» **Liste des tâches**:
A. Résumez en deux phrases le texte sur l'album Prose Combat.
B. Citez sans aucune modification le passage du texte sur l'album Prose Combat qui s'ouvre sur les mots contenant « Petit budget donc » et se clôt sur « posent leur voix. ».

» **Extrait du texte**:
============
Signé chez Polydor sur la foi de trois démos enregistrées avec le DJ Jimmy Jay dans le sous-sol d’un labo de chimie à Noisy-le-Sec, Solaar est le pur produit de la culture rap telle qu’elle s’exprime au début des années 90 : le leader d’une bande de potes, le Posse 501, qui bricole ses musiques et ses lyrics sans se soucier d’argent, de gloire ou de disques d’or.
MC Solaar Prose Combat n’était pas un album préparé. C’était un album fait sur le moment. On avait très peu de maquettes de prêtes. J’écrivais, et j’enregistrais dix minutes après. Je partais d’un principe, qui était celui de l’écriture automatique et de la deadline. Je ne prenais aucune note quand j’étais dans la vie normale. L’écriture automatique, ça venait du chanteur Antoine dans Les Élucubrations. Ce côté « Allez c’est parti ! » où tu te laisses guider par ton stylo.
MC Solaar
MC Solaar Prose Combat
Une partie des textes est écrit dans un studio à Bagnolet, sorte de QG squat ou Démocrates D, Jimmy Jay, Ménélik, Sages Po, Sléo…s’y retrouvent. On peut y rester dormir, écrire, ou écouter de la musique. Alors que MC Solaar a une vision « rock alternatif » du lieu, Jimmy Jay, lui, a une vision plus « Berry Gordy » (fondateur du label Motown).
Petit budget donc petit studio, ce sera le numéro 3 de Plus XXX. Le studio se transforme vite en joyeux foutoir ou, tour à tour, les Sages Poètes, Soon E, Ménélik, Claude posent leur voix.
Le premier single, « Nouveau Western », basé sur un sample du « Bonnie & Clyde » de Serge Gainsbourg, est signé Boom Bass, ainsi que « Superstarr », « Dévotion », « Dieu ait son âme », « La fin justifie les moyens » et «Relations humaines ».
============
» **Éléments répertoriés dans un jeu de données**:
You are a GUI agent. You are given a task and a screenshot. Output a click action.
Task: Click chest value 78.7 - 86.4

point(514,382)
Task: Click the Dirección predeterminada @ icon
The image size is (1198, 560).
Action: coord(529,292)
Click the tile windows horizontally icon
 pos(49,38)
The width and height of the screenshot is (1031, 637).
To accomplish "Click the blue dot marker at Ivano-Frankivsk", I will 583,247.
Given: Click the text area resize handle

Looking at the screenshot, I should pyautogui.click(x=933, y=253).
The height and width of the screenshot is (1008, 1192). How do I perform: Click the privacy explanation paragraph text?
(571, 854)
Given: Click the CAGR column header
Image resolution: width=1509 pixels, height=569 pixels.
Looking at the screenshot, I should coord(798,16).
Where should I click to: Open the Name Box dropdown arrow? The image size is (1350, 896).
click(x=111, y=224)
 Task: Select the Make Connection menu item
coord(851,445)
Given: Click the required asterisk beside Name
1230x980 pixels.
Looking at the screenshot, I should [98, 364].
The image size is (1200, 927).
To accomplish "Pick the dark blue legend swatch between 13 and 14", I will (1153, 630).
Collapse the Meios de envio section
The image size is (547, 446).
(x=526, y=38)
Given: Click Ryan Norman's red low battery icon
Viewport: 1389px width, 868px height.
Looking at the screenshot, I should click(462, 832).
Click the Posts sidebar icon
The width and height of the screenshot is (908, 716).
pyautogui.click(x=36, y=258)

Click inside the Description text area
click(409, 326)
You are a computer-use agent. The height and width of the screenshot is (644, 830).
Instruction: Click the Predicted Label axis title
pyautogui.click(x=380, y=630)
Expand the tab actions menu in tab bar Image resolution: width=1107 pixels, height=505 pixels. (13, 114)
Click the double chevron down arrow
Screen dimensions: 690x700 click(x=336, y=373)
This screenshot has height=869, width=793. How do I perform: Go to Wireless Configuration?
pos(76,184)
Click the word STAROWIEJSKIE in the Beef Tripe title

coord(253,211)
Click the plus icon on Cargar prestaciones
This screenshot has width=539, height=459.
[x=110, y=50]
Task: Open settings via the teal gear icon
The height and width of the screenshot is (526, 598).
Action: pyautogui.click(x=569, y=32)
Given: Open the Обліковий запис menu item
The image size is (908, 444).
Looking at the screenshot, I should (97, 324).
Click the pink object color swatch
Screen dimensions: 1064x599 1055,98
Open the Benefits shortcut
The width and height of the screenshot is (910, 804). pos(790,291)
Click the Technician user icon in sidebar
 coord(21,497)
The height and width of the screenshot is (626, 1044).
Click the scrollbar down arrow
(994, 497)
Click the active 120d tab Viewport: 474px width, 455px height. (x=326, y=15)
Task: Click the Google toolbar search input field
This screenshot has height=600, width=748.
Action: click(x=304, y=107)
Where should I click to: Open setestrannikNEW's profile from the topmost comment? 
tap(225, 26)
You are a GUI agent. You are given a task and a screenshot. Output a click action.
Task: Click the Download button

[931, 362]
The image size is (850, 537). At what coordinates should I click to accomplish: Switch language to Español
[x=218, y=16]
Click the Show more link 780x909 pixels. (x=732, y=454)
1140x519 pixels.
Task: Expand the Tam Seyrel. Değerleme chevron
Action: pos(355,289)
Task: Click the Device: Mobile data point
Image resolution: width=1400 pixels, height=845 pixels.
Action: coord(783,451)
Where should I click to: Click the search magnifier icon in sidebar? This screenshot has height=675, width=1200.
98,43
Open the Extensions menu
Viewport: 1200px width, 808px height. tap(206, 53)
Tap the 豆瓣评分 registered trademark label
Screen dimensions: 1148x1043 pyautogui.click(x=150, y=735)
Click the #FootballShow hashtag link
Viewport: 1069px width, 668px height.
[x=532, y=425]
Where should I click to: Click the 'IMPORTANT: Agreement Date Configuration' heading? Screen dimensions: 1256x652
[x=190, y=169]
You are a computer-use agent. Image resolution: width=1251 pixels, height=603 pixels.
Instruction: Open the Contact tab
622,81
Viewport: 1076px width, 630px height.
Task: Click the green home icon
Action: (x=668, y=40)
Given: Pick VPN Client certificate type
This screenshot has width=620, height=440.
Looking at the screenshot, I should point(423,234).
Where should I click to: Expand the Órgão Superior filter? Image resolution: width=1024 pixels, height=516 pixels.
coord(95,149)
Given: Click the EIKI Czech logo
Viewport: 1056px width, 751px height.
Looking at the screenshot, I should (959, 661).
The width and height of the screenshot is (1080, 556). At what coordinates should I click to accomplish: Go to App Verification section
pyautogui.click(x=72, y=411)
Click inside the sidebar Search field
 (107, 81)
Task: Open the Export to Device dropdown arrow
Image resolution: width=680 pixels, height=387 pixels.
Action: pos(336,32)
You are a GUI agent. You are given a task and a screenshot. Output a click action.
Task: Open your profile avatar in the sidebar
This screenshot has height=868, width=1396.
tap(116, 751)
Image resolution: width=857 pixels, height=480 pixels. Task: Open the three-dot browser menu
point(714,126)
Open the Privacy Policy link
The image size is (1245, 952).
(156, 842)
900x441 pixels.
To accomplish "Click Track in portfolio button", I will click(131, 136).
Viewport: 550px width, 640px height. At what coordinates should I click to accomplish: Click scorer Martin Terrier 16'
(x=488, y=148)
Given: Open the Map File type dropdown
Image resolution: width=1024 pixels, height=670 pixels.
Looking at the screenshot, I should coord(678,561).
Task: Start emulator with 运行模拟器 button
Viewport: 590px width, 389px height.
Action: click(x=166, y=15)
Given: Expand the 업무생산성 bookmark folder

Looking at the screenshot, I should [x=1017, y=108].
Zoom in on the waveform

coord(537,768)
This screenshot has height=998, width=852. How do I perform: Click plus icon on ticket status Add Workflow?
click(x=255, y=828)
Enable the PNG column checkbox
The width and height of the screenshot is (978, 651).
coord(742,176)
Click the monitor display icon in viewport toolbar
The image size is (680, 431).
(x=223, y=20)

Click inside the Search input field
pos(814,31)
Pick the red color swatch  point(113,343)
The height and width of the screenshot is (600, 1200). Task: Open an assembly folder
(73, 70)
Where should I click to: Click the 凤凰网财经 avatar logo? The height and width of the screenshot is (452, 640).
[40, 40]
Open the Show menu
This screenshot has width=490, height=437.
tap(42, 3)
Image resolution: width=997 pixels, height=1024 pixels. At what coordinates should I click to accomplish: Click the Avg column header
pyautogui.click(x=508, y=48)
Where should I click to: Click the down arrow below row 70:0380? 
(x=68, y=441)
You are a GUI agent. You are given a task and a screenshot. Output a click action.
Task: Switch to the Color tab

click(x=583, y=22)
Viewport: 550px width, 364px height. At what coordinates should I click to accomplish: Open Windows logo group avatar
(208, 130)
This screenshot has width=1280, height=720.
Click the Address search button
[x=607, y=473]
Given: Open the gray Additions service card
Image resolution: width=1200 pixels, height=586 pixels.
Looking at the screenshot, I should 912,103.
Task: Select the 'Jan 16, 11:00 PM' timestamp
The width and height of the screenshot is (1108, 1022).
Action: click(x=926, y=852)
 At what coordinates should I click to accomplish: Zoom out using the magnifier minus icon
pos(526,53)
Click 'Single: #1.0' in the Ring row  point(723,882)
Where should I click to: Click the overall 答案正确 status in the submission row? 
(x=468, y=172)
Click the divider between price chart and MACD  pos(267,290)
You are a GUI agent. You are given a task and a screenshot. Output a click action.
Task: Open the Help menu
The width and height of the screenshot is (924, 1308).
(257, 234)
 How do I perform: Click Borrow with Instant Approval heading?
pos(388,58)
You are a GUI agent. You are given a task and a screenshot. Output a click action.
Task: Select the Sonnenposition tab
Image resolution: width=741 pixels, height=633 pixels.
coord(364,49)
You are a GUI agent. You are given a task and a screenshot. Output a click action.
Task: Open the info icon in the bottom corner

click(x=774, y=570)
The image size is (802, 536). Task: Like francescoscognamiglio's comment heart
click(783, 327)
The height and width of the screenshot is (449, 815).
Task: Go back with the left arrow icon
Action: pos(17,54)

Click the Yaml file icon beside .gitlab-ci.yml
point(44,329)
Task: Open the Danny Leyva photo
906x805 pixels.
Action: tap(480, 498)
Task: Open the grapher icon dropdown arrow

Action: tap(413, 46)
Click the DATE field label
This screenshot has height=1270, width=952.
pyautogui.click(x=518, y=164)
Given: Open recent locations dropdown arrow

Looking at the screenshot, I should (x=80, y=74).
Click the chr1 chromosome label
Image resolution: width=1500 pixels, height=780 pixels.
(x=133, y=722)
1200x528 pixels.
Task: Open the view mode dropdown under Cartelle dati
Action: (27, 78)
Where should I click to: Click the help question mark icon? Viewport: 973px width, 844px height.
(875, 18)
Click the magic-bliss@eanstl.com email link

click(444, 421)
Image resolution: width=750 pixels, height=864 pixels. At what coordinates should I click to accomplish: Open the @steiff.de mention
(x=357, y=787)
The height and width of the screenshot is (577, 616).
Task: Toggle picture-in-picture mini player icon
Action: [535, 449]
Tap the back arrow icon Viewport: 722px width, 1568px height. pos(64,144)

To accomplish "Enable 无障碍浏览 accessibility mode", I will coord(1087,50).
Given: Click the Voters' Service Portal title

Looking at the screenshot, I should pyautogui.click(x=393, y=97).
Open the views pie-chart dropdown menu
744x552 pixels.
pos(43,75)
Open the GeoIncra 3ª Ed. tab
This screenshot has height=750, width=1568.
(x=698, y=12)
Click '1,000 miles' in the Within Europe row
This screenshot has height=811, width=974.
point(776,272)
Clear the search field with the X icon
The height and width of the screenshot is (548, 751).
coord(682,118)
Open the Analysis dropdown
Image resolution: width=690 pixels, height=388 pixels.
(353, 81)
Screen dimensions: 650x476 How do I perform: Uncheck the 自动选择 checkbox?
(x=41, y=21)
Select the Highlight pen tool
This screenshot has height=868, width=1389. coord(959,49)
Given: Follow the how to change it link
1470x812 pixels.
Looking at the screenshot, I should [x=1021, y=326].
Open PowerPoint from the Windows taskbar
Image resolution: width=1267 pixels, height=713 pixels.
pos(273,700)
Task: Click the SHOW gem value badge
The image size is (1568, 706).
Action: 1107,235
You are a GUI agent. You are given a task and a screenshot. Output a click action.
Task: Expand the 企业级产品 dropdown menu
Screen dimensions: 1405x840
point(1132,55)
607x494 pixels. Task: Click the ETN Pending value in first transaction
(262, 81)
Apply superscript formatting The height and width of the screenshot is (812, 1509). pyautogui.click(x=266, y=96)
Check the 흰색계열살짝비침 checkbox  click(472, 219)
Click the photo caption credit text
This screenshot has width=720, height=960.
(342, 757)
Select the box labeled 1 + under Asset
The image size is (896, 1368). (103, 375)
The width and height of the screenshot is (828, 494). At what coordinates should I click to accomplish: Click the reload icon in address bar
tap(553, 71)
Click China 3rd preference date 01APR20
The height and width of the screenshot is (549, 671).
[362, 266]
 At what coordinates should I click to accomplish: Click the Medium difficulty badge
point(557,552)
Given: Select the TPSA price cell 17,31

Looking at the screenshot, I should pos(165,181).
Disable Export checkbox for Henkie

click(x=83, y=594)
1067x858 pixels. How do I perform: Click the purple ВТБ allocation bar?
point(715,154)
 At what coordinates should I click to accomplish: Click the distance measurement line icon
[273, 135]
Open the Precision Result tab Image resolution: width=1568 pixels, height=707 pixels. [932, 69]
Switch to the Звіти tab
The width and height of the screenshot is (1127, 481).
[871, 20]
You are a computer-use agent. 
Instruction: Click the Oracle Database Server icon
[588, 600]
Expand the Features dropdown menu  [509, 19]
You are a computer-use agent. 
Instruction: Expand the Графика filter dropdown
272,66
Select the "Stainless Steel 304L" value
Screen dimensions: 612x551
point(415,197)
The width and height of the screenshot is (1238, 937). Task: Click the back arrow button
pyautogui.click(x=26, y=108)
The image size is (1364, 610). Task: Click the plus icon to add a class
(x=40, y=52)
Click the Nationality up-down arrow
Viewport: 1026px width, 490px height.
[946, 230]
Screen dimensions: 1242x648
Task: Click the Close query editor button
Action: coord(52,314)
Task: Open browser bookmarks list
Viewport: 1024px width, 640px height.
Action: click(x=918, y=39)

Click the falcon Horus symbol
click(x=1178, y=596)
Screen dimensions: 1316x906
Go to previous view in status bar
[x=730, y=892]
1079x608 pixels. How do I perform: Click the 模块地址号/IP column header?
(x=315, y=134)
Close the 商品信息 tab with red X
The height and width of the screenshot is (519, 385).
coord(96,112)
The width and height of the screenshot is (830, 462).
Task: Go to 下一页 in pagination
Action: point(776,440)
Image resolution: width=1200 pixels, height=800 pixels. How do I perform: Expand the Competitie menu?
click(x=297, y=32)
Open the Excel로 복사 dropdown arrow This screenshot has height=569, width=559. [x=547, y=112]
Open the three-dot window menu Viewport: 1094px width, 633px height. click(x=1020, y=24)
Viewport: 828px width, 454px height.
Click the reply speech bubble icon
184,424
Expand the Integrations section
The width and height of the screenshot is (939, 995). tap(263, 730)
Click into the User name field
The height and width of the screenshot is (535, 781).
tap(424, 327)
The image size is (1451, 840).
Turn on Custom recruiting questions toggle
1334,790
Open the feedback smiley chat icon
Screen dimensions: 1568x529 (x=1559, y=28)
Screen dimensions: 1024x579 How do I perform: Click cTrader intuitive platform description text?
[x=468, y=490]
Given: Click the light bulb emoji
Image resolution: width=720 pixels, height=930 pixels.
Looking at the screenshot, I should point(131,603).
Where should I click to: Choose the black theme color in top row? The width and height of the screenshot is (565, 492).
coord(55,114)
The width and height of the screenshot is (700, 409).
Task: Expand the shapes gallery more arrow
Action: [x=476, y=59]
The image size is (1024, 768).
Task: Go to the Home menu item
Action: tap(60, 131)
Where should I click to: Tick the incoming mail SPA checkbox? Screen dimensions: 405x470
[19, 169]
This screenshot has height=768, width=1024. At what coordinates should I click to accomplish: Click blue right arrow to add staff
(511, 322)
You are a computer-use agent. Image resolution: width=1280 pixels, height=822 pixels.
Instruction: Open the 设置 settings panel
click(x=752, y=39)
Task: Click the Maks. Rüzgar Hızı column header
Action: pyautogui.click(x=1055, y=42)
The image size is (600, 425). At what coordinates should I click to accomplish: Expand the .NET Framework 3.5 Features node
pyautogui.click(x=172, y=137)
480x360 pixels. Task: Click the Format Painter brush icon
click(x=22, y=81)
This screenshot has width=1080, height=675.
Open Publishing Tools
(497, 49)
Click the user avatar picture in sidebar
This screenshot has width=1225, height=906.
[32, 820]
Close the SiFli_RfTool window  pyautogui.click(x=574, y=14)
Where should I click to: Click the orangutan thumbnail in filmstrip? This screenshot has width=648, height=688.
============
» **Réponses par tâche**:
A. Signé chez Polydor grâce à trois démos enregistrées avec le DJ Jimmy Jay, MC Solaar a réalisé Prose Combat sans préparation, en écrivant selon le principe de l'écriture automatique et de la deadline puis en enregistrant dix minutes après. Une partie des textes a été écrite dans une sorte de QG squat à Bagnolet, l'album a été fait dans le petit studio numéro 3 de Plus XXX, et le premier single, « Nouveau Western », est signé Boom Bass.

B.
Petit budget donc petit studio, ce sera le numéro 3 de Plus XXX. Le studio se transforme vite en joyeux foutoir ou, tour à tour, les Sages Poètes, Soon E, Ménélik, Claude posent leur voix.